TAMPA -- Go ahead. Boo.

Let it come. It is time. Let the noise start deep in your chest, and let it explode from your lips. Today, there is no defense for the Tampa Bay Bucs, and precious little offense.

Go ahead. Rant.

The season is not only slipping away, it is on the ground like a fumble. The Bucs are 2-3, and it is the two victories that look like flukes -- not the three defeats. Whatever criticism you have is deserved. Wherever you would place the blame, it fits.

Go ahead. Vent.

The Pittsburgh Steelers took whatever was left of the Bucs' image as an elite team Sunday and threw it under the Bus. They ran over the Bucs, through them, around them. In the end, they even did a little stomping on the their reputation.

"I'm tired of Tampa," Pittsburgh safety Lee Flowers said. "They talk so much, and they go to the Pro Bowl because they talk. They ain't nothing but paper champions. That's all they are, and that's all they're ever going to be."

Perhaps you have problems with Flowers' comments. Perhaps they anger you. Perhaps they incite you.
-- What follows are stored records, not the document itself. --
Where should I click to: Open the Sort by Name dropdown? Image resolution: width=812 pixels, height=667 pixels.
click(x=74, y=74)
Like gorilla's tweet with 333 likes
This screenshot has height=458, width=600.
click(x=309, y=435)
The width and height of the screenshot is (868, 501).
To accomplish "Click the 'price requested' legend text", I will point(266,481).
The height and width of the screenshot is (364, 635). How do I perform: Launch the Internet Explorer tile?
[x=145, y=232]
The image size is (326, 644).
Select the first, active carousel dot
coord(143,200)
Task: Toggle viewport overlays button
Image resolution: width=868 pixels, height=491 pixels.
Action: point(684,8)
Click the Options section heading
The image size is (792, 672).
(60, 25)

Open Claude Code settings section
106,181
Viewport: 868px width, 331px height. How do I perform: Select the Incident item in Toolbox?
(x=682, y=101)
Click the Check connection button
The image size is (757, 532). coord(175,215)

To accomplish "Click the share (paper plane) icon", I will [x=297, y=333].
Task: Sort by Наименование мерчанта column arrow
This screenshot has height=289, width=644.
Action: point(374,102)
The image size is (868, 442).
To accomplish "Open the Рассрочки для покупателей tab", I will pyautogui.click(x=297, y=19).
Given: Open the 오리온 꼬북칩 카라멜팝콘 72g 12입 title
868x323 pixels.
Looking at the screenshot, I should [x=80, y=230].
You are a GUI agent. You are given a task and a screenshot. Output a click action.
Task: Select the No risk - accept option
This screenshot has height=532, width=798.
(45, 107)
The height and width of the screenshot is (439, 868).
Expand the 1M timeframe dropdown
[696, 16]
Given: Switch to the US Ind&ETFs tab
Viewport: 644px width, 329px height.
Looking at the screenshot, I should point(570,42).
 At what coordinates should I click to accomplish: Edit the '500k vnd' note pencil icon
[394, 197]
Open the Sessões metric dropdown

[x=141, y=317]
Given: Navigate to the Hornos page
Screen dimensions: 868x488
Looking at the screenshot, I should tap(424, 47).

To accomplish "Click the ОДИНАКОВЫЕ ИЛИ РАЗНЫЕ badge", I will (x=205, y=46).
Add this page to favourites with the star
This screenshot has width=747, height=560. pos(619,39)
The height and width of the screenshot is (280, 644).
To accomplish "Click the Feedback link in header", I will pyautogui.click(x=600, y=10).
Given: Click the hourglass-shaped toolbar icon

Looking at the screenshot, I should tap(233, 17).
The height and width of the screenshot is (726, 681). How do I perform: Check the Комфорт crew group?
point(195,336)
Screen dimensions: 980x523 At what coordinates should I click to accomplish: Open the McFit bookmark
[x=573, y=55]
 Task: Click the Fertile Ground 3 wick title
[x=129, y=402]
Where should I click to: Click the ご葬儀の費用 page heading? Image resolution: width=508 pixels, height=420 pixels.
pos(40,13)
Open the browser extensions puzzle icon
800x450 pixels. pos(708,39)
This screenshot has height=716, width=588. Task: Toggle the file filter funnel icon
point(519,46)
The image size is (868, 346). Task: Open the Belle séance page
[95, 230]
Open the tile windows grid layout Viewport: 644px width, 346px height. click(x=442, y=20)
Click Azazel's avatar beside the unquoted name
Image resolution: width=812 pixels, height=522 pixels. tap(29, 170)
Perhaps they sadden you because they are just, well, so darned accurate.

It is hard to put up much argument because the Bucs didn't put up much argument. Average? Did someone call the Bucs average? That's an insult to anyone who ever made a C on a test. Across town, average is calling to complain. Below average, on the other hand, could not be reached for comment.

The Bucs, present-tense, are the most overrated team the world has seen since last year's Washington Redskins, who -- in turn -- were the most overrated team since the Spanish Armada. They are 2-3 and, from here, you can see trouble. If the Bucs don't beat Minnesota this week, you might as well start discussing next year's NFL draft.

All underachieving teams, such as the Bucs, sound the same. They use the same familiar phrases about not panicking, about digging deeper, about fighting harder. What else would you expect them to say? They talk of past bad starts, and how they have been 3-4 in each of the past three seasons.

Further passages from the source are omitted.